» Reading text
* BEGIN *

# Visual Basic > Games and Graphics Programming > Game Demos >  Access of Speed 2 - Race Game

## Mikle

I offer you a 3D race game in VB6 using dx_vb. Source code included.
Need the support of at least 2_0 shaders:
http://mikle.ucoz.com/load/0-0-0-8-20

----------


## Nightwalker83

Cool! Although, trying to move the car doesn't do anything when running the application. What are the keys to play the game?

Edit:

Just noticed the controls are listed in the "Read Me" file although, that doesn't solve the problem of the car not moving when I press the arrow keys, etc.

If I change from "Automatic" to "Automatic for beginners" the car moves.  :Smilie:

----------


## Mikle

In the manual and normal automatic transmission after starting the car is in neutral, to move forward (or backward), you must press <A> (or <Z>).

----------


## Autistic

Nice game. But Handling is not that great. 


> The cars are not moving, They are gliding

----------


## ahmedkhairy

cool I like it.. :0

----------


## MetallicArt

this is... awesome!!
i didn'T know you could do things like that in VB!
well... how much of it is actually done using the ACTUAL native VB codes and how much is.. kind of external coding?

could you do real reflections too? i think the ones i saw were environment mapping, right?

* END *

» What you should do
Transcribe the stretch of the race game forum thread from "Need the support" through "arrow keys, etc.". The records that come next are drawn from a separate source.

(Collection entries)
* BEGIN *

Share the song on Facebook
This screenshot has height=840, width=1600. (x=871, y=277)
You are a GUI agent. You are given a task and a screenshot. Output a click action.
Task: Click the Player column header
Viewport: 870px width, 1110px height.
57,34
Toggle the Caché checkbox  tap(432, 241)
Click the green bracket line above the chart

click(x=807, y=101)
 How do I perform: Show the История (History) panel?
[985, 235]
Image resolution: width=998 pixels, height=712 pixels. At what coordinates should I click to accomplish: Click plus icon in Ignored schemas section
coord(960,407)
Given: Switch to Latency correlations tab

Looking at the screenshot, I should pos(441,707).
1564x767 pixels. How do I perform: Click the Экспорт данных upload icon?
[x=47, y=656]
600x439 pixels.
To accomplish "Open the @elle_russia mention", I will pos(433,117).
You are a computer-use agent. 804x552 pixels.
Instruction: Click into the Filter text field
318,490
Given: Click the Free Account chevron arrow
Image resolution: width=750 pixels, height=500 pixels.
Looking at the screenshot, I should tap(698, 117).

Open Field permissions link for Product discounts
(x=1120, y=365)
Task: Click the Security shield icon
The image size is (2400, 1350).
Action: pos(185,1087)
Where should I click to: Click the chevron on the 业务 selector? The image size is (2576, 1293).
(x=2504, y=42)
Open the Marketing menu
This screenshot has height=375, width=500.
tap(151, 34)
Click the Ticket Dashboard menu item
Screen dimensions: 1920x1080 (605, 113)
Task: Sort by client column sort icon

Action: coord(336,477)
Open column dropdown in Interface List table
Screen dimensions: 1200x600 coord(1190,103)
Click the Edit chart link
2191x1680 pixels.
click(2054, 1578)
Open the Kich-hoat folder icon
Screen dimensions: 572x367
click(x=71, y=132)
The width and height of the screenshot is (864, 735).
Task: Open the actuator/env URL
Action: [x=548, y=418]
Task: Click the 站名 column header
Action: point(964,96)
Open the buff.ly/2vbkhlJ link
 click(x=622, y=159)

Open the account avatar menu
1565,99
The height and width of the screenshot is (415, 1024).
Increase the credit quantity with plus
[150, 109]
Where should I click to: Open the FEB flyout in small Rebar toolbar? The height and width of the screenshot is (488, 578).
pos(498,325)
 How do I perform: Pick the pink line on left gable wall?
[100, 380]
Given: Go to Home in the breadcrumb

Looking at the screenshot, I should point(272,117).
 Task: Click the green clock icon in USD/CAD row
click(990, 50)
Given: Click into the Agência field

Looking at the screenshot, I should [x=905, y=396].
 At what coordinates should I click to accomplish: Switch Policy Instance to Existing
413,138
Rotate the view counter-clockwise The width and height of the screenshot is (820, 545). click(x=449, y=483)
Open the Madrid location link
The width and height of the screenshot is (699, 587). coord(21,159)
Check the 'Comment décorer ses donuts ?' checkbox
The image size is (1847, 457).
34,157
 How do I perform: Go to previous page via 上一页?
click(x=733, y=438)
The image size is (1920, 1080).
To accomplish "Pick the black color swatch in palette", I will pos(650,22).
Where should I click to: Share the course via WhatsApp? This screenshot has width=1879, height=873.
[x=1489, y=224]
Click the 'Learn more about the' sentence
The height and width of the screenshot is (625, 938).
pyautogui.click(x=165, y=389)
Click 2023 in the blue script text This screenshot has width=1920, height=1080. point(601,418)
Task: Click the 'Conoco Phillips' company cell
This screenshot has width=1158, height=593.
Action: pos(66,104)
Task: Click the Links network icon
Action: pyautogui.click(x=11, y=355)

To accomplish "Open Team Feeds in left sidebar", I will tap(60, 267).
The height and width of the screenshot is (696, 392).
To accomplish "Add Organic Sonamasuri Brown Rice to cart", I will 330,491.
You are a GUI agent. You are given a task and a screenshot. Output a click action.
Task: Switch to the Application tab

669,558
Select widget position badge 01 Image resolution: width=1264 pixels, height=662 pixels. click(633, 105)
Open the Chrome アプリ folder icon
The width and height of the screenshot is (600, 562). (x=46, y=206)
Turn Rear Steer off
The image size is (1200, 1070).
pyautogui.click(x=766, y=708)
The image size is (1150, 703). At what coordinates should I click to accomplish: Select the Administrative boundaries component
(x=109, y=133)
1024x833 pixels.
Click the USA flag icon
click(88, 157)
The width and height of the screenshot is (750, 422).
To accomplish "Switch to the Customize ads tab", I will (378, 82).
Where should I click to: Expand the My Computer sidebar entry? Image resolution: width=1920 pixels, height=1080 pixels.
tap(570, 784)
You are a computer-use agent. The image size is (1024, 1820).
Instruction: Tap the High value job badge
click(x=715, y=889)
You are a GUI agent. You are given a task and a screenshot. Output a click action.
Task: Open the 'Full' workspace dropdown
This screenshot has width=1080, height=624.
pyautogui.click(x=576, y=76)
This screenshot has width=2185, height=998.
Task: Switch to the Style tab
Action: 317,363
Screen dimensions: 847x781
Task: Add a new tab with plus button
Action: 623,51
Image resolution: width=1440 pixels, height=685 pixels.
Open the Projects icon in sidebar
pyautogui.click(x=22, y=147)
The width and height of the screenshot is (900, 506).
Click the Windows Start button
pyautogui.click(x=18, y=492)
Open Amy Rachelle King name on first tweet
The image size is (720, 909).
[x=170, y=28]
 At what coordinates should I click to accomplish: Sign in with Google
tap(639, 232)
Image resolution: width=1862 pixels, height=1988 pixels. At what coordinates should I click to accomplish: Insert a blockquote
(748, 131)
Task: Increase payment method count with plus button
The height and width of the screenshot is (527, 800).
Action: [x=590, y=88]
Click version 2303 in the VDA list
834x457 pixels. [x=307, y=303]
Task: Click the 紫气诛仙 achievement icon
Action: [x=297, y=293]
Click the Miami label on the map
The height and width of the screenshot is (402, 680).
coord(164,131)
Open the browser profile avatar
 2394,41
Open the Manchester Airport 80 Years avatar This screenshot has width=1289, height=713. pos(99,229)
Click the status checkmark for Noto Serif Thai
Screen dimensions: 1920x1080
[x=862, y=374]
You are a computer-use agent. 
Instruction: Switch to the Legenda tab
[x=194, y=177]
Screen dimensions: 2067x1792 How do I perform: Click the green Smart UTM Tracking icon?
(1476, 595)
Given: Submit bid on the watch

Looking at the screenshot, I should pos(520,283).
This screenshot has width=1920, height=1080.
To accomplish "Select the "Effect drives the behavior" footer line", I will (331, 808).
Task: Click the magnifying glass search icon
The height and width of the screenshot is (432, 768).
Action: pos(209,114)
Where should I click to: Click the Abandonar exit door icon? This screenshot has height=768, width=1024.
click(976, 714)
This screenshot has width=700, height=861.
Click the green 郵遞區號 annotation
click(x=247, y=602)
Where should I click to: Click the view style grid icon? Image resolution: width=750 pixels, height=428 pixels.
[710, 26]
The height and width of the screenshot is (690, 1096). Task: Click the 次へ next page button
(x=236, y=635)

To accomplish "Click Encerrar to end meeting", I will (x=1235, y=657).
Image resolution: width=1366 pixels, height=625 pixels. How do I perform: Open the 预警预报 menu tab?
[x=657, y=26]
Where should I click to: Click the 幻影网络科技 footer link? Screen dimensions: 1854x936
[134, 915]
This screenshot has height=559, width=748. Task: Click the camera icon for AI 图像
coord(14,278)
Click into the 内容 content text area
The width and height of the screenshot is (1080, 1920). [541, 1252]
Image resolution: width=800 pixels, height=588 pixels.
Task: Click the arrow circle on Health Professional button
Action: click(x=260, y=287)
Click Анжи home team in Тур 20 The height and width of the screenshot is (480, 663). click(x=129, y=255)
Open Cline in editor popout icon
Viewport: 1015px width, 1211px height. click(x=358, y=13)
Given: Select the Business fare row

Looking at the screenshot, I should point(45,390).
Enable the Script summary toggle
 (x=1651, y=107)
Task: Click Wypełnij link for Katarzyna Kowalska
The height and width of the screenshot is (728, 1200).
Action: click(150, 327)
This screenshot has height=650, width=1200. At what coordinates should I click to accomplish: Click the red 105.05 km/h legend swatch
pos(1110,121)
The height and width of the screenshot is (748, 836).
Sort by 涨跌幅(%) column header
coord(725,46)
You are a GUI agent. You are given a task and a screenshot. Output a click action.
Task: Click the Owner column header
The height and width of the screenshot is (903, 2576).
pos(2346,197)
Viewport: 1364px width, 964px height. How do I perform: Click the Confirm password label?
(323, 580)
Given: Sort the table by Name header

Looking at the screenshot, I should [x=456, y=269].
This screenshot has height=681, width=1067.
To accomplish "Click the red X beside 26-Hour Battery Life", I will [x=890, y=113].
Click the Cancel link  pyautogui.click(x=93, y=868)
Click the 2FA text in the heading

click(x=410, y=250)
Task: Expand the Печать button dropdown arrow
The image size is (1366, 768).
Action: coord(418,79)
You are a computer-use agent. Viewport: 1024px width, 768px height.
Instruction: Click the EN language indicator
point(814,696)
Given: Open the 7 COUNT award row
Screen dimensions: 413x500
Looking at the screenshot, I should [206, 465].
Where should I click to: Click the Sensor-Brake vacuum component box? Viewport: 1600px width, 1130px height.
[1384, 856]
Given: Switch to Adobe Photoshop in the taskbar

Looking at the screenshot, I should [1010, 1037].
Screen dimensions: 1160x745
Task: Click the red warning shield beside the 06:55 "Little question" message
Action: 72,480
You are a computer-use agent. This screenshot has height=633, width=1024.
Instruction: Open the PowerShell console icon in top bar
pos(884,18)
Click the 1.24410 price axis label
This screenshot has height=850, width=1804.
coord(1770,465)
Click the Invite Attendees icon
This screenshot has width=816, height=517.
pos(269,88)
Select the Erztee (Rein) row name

* END *

» Solution for this task
Need the support of at least 2_0 shaders:
http://mikle.ucoz.com/load/0-0-0-8-20

----------


## Nightwalker83

Cool! Although, trying to move the car doesn't do anything when running the application. What are the keys to play the game?

Edit:

Just noticed the controls are listed in the "Read Me" file although, that doesn't solve the problem of the car not moving when I press the arrow keys, etc.